Young's moduli of two wires A and B are in the ratio 7 : 4. Wire A is 2 m long and has radius R. Wire B is 1.5 m long and has radius 2 mm. If the two wires stretch by the same length for a given load, then the value of R is close to:
A. 1.9 mm
B. 1.7 mm
C. 1.3 mm
D. 1.5 mm

Answer 1

This question is based on the concept of Young’s modulus of a material. As the wires are stretched by the same length, so, we will consider it to be a constant value. We will consider two equations, that is, for wires A and B and equate them considering the forces applied to be the same. Then, we can find the value of the radius by using the area of the circle.
Formula used:
$Y=\dfrac{FL}{A\Delta L}$

Complete answer:
The formula for calculating Young’s modulus of the material is given as follows.
$Y=\dfrac{FL}{A\Delta L}$
Where F is the force exerted on the material under tension, L is the original length of the material, A is the cross-sectional area of the material and$\Delta L$is the amount by which the material changes.
Rearrange the terms in order to obtain the equation in terms of the force exerted on the material under tension. As the wires are stretched by the same length, so, we will consider it to be a constant value.
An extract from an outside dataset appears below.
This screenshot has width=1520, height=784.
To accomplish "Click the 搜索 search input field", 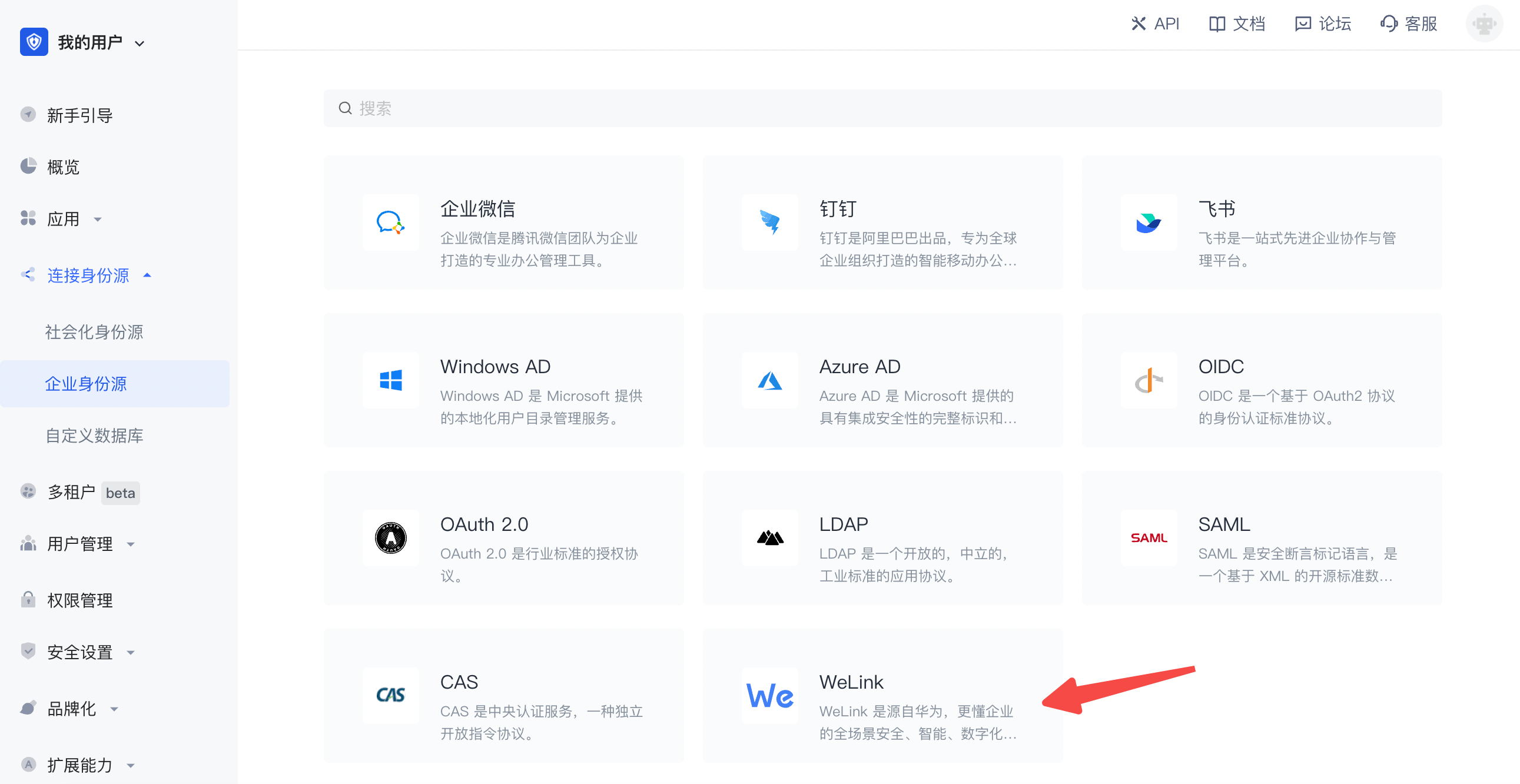I will point(882,108).
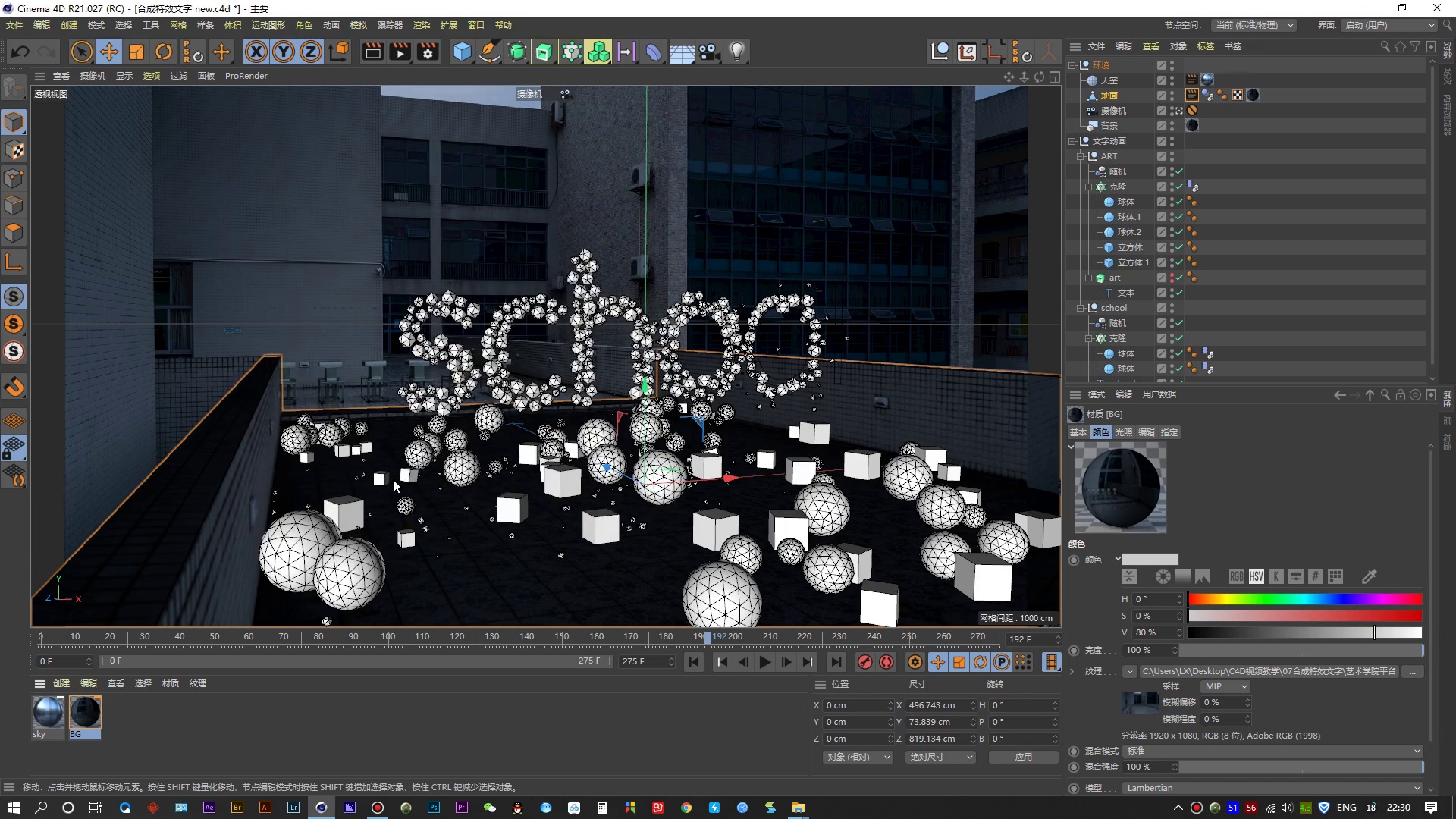
Task: Select the sky material thumbnail
Action: pos(48,713)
& F=\dfrac{YA}{L}\Delta L \\\ & \Rightarrow F\propto \dfrac{YA}{L} \\\ \end{aligned}$$ The different equations for the wires A and B are as follows. $$\begin{aligned} & F\propto \dfrac{{{Y}_{1}}{{A}_{1}}}{{{L}_{1}}} \\\ & F\propto \dfrac{{{Y}_{2}}{{A}_{2}}}{{{L}_{2}}} \\\ \end{aligned}$$ Equate the above equations. $$\dfrac{{{Y}_{1}}{{A}_{1}}}{{{L}_{1}}}=\dfrac{{{Y}_{2}}{{A}_{2}}}{{{L}_{2}}}$$ Represent the area of the wire as the area of the circle in terms of the radius. So, we have, $$\begin{aligned} & \dfrac{{{Y}_{1}}\pi R_{1}^{2}}{{{L}_{1}}}=\dfrac{{{Y}_{2}}\pi R_{2}^{2}}{{{L}_{2}}} \\\ & \Rightarrow \dfrac{{{Y}_{1}}R_{1}^{2}}{{{L}_{1}}}=\dfrac{{{Y}_{2}}R_{2}^{2}}{{{L}_{2}}} \\\ \end{aligned}$$ From given, we have the values of the ratio of the Young’s modulus, the lengths of the wires and the radius of one of the wires. So, substitute the given values in the above equation. $$\begin{aligned} & \dfrac{(7){{R}^{2}}}{2}=\dfrac{(4)\times {{2}^{2}}}{1.5} \\\ & \Rightarrow {{R}^{2}}=\dfrac{16}{1.5}\times \dfrac{2}{7} \\\ & \Rightarrow R=1.74\,mm \\\ \end{aligned}$$ Therefore, the radius of the wire A can be rounded off to the nearest digit given by, 1.7 mm **So, the correct answer is “Option B”.** **Note:** When the lengths of the wires are stretched have the same value, the force exerted under the tension will be considered to be the same in most of the cases. Even sometimes, they mention that the force exerted is different. In this case, the radius is asked, even they can ask for the diameter of the wire.